Precisamente por su absoluta necesidad y por superar las facultades naturales, es un don de Dios. Un don gratuito que Él a nadie niega cuando se le pide humildemente, porque, si Dios quiere que todos los hombres se salven y la fe es necesaria para salvarse, es fácil deducir que Dios a nadie niega ese don de la fe. Nadie puede agradar a Dios, si no está cerca de Él y nadie puede estar cerca de alguien en quien no cree.

Para agradar a Dios, es precisa la fe, el acto de fe por el que libremente aceptamos lo que Dios nos propone, nos revela.
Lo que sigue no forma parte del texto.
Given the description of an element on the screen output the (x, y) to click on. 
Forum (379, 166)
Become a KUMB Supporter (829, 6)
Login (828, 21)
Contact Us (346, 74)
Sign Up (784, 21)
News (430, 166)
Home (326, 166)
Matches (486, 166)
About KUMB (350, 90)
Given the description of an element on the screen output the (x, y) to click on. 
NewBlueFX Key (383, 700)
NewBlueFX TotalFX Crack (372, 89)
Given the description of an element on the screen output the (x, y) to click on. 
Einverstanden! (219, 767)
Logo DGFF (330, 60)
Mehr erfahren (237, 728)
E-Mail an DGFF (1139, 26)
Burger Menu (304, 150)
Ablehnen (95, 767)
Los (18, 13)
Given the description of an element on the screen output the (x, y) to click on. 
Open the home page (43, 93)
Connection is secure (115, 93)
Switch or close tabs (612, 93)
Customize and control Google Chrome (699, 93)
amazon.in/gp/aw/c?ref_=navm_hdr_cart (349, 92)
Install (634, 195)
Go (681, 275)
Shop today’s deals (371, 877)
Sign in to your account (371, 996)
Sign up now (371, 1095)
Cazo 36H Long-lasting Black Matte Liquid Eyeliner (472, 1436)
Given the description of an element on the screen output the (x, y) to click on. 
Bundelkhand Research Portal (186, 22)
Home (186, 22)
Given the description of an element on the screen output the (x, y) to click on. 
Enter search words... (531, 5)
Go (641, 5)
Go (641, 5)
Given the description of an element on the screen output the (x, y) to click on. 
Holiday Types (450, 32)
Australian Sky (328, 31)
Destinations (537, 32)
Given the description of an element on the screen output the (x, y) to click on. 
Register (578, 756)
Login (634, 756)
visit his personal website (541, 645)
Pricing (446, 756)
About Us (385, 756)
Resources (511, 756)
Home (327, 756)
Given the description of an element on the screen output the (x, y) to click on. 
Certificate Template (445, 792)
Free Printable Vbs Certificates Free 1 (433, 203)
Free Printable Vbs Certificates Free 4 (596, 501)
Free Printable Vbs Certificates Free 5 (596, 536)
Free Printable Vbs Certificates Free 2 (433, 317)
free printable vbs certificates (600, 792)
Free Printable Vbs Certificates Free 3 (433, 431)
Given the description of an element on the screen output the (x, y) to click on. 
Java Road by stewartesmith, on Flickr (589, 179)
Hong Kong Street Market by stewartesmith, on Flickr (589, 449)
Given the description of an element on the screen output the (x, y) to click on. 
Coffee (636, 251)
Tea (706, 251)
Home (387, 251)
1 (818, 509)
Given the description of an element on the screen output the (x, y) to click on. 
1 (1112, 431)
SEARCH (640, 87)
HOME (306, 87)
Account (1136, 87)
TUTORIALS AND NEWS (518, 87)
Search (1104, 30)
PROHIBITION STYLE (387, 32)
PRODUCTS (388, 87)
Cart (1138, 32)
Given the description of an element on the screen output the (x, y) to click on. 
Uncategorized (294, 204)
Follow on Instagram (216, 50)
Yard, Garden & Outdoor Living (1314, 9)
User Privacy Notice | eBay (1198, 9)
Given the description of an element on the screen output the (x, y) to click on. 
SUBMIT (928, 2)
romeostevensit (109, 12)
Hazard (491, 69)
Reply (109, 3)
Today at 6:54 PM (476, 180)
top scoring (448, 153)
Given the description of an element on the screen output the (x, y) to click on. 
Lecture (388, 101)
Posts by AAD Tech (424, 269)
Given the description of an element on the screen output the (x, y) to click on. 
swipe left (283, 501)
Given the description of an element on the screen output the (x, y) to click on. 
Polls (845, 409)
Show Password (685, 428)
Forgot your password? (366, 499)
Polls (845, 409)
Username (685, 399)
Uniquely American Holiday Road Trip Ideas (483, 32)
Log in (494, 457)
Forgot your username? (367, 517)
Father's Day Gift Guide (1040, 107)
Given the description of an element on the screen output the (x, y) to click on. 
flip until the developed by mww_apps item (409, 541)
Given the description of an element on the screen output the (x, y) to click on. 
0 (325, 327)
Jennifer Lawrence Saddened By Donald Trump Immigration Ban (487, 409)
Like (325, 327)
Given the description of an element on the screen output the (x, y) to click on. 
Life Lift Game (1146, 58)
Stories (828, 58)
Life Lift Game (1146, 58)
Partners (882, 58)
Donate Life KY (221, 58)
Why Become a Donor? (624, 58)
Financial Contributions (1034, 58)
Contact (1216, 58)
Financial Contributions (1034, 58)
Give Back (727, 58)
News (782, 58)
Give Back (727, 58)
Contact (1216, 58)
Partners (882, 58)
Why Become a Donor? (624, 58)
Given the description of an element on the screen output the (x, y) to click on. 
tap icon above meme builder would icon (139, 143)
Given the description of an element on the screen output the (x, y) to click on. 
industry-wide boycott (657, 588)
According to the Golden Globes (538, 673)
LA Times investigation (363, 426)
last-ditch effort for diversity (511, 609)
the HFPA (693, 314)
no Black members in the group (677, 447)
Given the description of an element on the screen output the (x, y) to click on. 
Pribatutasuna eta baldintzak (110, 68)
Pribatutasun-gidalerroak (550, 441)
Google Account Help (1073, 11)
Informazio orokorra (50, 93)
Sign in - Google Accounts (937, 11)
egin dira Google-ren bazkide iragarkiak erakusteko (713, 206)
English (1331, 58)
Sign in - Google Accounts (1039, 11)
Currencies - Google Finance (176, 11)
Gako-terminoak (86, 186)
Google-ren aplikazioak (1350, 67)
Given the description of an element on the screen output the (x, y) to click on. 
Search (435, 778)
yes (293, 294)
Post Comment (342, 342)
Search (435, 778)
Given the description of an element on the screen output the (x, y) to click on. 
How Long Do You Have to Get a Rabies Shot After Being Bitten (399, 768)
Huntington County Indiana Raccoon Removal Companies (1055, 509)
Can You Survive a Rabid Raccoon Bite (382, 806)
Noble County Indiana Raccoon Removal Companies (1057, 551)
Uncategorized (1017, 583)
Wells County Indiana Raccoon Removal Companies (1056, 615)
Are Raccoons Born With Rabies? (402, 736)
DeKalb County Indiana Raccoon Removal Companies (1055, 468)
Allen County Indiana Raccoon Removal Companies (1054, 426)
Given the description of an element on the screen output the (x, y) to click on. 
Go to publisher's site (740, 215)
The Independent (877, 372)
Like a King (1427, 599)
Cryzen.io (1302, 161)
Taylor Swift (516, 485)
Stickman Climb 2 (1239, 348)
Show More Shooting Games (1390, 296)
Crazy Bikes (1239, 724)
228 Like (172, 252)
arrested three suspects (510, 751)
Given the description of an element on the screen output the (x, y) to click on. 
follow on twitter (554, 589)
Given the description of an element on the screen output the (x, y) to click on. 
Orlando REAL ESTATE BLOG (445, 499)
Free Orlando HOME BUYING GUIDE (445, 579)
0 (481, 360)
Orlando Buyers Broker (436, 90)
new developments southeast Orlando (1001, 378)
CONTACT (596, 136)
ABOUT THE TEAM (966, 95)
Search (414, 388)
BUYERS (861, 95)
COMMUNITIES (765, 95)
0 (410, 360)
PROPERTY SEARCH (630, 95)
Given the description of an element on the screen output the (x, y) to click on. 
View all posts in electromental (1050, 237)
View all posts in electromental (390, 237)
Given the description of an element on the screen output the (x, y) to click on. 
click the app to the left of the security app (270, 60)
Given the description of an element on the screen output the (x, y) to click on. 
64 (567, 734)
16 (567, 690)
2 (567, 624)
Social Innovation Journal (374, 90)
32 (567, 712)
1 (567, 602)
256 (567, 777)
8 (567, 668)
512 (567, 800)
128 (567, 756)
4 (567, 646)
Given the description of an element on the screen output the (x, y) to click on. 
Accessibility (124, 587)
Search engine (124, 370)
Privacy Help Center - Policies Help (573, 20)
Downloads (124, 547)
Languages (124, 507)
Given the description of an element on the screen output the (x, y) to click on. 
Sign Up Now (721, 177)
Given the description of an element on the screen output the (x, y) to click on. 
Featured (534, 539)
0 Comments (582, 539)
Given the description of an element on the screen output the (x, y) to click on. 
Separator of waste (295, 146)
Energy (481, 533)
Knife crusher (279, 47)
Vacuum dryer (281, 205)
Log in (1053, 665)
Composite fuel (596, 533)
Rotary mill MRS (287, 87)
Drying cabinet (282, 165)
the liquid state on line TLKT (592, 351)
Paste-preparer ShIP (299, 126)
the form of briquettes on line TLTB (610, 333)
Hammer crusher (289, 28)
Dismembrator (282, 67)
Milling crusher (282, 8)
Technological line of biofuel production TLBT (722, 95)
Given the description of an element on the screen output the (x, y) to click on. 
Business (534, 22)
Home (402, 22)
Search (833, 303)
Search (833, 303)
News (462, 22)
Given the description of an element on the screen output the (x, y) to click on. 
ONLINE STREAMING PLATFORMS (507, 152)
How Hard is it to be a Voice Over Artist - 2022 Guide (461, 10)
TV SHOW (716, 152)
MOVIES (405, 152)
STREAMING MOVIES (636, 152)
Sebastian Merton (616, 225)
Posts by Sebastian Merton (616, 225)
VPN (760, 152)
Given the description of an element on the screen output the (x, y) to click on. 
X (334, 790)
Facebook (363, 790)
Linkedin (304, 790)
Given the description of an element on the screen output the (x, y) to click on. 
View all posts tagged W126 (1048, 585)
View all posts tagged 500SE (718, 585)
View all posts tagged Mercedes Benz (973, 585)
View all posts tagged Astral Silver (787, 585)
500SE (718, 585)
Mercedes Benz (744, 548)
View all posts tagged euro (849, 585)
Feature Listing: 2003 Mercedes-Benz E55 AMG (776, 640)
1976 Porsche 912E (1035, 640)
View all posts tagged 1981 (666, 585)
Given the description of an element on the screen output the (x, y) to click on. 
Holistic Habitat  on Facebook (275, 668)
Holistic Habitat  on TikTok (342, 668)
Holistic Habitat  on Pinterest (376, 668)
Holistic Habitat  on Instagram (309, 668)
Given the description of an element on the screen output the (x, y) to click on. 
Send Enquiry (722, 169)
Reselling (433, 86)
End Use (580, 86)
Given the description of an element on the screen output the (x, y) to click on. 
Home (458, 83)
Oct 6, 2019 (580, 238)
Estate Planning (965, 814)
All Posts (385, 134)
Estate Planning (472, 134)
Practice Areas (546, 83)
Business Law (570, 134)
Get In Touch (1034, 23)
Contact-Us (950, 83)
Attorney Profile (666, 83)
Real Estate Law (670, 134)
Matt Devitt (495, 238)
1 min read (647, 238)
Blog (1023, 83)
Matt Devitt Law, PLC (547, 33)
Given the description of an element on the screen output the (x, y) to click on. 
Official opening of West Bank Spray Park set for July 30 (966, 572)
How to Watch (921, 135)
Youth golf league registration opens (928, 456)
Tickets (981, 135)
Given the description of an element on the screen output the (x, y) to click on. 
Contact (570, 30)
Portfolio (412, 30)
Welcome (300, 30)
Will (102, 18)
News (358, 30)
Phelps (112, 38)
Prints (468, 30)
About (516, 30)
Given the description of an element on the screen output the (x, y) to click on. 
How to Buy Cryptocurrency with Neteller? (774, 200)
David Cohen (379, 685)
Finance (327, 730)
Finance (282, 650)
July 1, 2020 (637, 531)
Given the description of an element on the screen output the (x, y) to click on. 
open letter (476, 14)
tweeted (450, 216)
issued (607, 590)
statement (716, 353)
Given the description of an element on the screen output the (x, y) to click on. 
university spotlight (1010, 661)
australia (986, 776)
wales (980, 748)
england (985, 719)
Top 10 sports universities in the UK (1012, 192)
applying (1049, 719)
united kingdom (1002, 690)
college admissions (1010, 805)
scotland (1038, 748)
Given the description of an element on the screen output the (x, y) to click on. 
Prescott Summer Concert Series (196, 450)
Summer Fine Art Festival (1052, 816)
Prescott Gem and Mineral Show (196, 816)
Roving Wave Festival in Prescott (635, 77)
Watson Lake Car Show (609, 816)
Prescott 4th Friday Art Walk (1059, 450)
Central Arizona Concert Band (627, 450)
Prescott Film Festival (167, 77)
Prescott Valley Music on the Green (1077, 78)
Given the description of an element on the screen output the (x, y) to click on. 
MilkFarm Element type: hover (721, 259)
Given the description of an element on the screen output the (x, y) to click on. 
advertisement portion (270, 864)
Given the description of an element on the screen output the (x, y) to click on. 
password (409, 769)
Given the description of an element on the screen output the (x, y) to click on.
Junto a la fe y la esperanza que llevan a san José a confiar plenamente en el Señor, aparece la fortaleza para hacer frente a las dificultades que le surgen en el camino, para enfrentarse con la dificultades y vencerlas con energía.

La huida a Egipto no fue un camino de rosas, como gustan pintarlo los evangelios apócrifos. Sin duda hubo muchas dificultades que san José lidió con la fuerza que le daba su fe y su confianza en Dios, porque la fe no solo da fuerza para realizar grandes proezas, como vemos que con frecuencia hicieron los santos, sino que también otorga al hombre la fortaleza necesaria para perseverar en el bien y soportar todos los sufrimientos físicos y morales que nos depara la vida.

San Mateo, al darnos a conocer estos dos episodios de la vida de san José, nos enseña que nuestra vida de cristianos debe cimentarse en la fe que nos hace confiar en Dios, vivir llenos de esperanza y adquirir la fortaleza necesaria para luchar con osadía y valentía contra cuanto se oponga a nuestra condición de cristianos.